» **EXERCISE DETAILS**:
Write out each entry word for word.
**** SUPPLIED ENTRIES ****
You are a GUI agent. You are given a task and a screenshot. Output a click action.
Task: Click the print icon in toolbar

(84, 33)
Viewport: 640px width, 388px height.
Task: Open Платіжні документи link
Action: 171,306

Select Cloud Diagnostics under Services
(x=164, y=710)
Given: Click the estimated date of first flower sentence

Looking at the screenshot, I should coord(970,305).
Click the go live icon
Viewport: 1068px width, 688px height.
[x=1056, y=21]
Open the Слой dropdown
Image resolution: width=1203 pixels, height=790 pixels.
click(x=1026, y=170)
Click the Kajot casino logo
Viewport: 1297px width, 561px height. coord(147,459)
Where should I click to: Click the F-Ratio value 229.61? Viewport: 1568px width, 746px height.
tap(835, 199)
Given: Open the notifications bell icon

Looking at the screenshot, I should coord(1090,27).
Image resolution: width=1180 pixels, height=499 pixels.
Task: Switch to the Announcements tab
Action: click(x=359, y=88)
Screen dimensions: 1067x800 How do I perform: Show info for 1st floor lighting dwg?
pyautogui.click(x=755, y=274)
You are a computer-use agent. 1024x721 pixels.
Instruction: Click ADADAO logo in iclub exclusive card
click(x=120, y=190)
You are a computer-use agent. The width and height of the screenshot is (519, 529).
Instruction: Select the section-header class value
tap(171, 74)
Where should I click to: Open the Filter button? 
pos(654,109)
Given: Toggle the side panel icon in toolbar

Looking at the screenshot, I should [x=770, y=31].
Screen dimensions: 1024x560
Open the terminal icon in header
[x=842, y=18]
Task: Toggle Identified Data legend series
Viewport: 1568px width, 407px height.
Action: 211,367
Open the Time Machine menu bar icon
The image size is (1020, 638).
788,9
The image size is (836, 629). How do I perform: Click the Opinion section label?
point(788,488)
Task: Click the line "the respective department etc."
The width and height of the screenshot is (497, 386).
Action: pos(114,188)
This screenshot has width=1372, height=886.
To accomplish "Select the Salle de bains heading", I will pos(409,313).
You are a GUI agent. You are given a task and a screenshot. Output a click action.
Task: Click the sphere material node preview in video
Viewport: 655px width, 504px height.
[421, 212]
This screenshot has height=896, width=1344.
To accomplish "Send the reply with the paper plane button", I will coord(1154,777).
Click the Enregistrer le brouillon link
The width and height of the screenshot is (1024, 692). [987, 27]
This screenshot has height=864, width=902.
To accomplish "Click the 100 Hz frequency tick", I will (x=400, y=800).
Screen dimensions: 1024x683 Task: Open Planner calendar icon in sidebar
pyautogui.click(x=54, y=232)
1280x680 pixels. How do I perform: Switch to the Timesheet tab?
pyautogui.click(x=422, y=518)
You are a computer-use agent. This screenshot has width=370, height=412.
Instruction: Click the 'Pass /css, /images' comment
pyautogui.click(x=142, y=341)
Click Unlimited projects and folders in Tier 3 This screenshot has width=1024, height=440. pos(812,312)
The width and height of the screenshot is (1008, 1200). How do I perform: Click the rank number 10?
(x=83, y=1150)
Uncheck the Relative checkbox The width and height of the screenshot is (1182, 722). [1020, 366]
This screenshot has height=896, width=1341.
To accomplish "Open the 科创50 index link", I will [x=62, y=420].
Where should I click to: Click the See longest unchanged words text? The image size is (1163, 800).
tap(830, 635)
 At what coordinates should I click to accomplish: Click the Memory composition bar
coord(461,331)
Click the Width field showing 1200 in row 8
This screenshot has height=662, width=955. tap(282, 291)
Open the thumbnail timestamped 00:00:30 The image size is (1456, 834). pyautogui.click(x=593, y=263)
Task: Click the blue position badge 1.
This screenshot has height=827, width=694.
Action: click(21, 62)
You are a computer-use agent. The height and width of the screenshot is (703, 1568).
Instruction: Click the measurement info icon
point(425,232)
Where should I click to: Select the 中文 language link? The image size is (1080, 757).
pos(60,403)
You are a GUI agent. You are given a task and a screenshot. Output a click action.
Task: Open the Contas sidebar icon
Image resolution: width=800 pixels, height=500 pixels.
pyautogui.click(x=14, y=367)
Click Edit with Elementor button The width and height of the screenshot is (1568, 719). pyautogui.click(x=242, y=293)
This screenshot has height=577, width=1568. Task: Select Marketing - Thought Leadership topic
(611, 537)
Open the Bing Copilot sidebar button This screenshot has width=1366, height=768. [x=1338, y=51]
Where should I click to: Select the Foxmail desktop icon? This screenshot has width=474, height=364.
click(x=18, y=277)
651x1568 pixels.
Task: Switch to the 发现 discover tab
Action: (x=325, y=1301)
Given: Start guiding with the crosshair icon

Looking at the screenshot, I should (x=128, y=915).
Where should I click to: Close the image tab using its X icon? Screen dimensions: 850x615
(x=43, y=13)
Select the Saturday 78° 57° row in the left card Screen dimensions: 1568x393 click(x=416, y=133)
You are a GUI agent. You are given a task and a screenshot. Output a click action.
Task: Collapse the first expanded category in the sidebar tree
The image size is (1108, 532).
****
» **ANSWER FOR THE TASK**:
You are a GUI agent. You are given a task and a screenshot. Output a click action.
Task: Click the print icon in toolbar

(84, 33)
Viewport: 640px width, 388px height.
Task: Open Платіжні документи link
Action: 171,306

Select Cloud Diagnostics under Services
(x=164, y=710)
Given: Click the estimated date of first flower sentence

Looking at the screenshot, I should coord(970,305).
Click the go live icon
Viewport: 1068px width, 688px height.
[x=1056, y=21]
Open the Слой dropdown
Image resolution: width=1203 pixels, height=790 pixels.
click(x=1026, y=170)
Click the Kajot casino logo
Viewport: 1297px width, 561px height. coord(147,459)
Where should I click to: Click the F-Ratio value 229.61? Viewport: 1568px width, 746px height.
tap(835, 199)
Given: Open the notifications bell icon

Looking at the screenshot, I should coord(1090,27).
Image resolution: width=1180 pixels, height=499 pixels.
Task: Switch to the Announcements tab
Action: click(x=359, y=88)
Screen dimensions: 1067x800 How do I perform: Show info for 1st floor lighting dwg?
pyautogui.click(x=755, y=274)
You are a computer-use agent. 1024x721 pixels.
Instruction: Click ADADAO logo in iclub exclusive card
click(x=120, y=190)
You are a computer-use agent. The width and height of the screenshot is (519, 529).
Instruction: Select the section-header class value
tap(171, 74)
Where should I click to: Open the Filter button? 
pos(654,109)
Given: Toggle the side panel icon in toolbar

Looking at the screenshot, I should [x=770, y=31].
Screen dimensions: 1024x560
Open the terminal icon in header
[x=842, y=18]
Task: Toggle Identified Data legend series
Viewport: 1568px width, 407px height.
Action: 211,367
Open the Time Machine menu bar icon
The image size is (1020, 638).
788,9
The image size is (836, 629). How do I perform: Click the Opinion section label?
point(788,488)
Task: Click the line "the respective department etc."
The width and height of the screenshot is (497, 386).
Action: pos(114,188)
This screenshot has width=1372, height=886.
To accomplish "Select the Salle de bains heading", I will pos(409,313).
You are a GUI agent. You are given a task and a screenshot. Output a click action.
Task: Click the sphere material node preview in video
Viewport: 655px width, 504px height.
[421, 212]
This screenshot has height=896, width=1344.
To accomplish "Send the reply with the paper plane button", I will coord(1154,777).
Click the Enregistrer le brouillon link
The width and height of the screenshot is (1024, 692). [987, 27]
This screenshot has height=864, width=902.
To accomplish "Click the 100 Hz frequency tick", I will (x=400, y=800).
Screen dimensions: 1024x683 Task: Open Planner calendar icon in sidebar
pyautogui.click(x=54, y=232)
1280x680 pixels. How do I perform: Switch to the Timesheet tab?
pyautogui.click(x=422, y=518)
You are a computer-use agent. This screenshot has width=370, height=412.
Instruction: Click the 'Pass /css, /images' comment
pyautogui.click(x=142, y=341)
Click Unlimited projects and folders in Tier 3 This screenshot has width=1024, height=440. pos(812,312)
The width and height of the screenshot is (1008, 1200). How do I perform: Click the rank number 10?
(x=83, y=1150)
Uncheck the Relative checkbox The width and height of the screenshot is (1182, 722). [1020, 366]
This screenshot has height=896, width=1341.
To accomplish "Open the 科创50 index link", I will [x=62, y=420].
Where should I click to: Click the See longest unchanged words text? The image size is (1163, 800).
tap(830, 635)
 At what coordinates should I click to accomplish: Click the Memory composition bar
coord(461,331)
Click the Width field showing 1200 in row 8
This screenshot has height=662, width=955. tap(282, 291)
Open the thumbnail timestamped 00:00:30 The image size is (1456, 834). pyautogui.click(x=593, y=263)
Task: Click the blue position badge 1.
This screenshot has height=827, width=694.
Action: click(21, 62)
You are a computer-use agent. The height and width of the screenshot is (703, 1568).
Instruction: Click the measurement info icon
point(425,232)
Where should I click to: Select the 中文 language link? The image size is (1080, 757).
pos(60,403)
You are a GUI agent. You are given a task and a screenshot. Output a click action.
Task: Open the Contas sidebar icon
Image resolution: width=800 pixels, height=500 pixels.
pyautogui.click(x=14, y=367)
Click Edit with Elementor button The width and height of the screenshot is (1568, 719). pyautogui.click(x=242, y=293)
This screenshot has height=577, width=1568. Task: Select Marketing - Thought Leadership topic
(611, 537)
Open the Bing Copilot sidebar button This screenshot has width=1366, height=768. [x=1338, y=51]
Where should I click to: Select the Foxmail desktop icon? This screenshot has width=474, height=364.
click(x=18, y=277)
651x1568 pixels.
Task: Switch to the 发现 discover tab
Action: (x=325, y=1301)
Given: Start guiding with the crosshair icon

Looking at the screenshot, I should (x=128, y=915).
Where should I click to: Close the image tab using its X icon? Screen dimensions: 850x615
(x=43, y=13)
Select the Saturday 78° 57° row in the left card Screen dimensions: 1568x393 click(x=416, y=133)
You are a GUI agent. You are given a task and a screenshot. Output a click action.
Task: Collapse the first expanded category in the sidebar tree
The image size is (1108, 532).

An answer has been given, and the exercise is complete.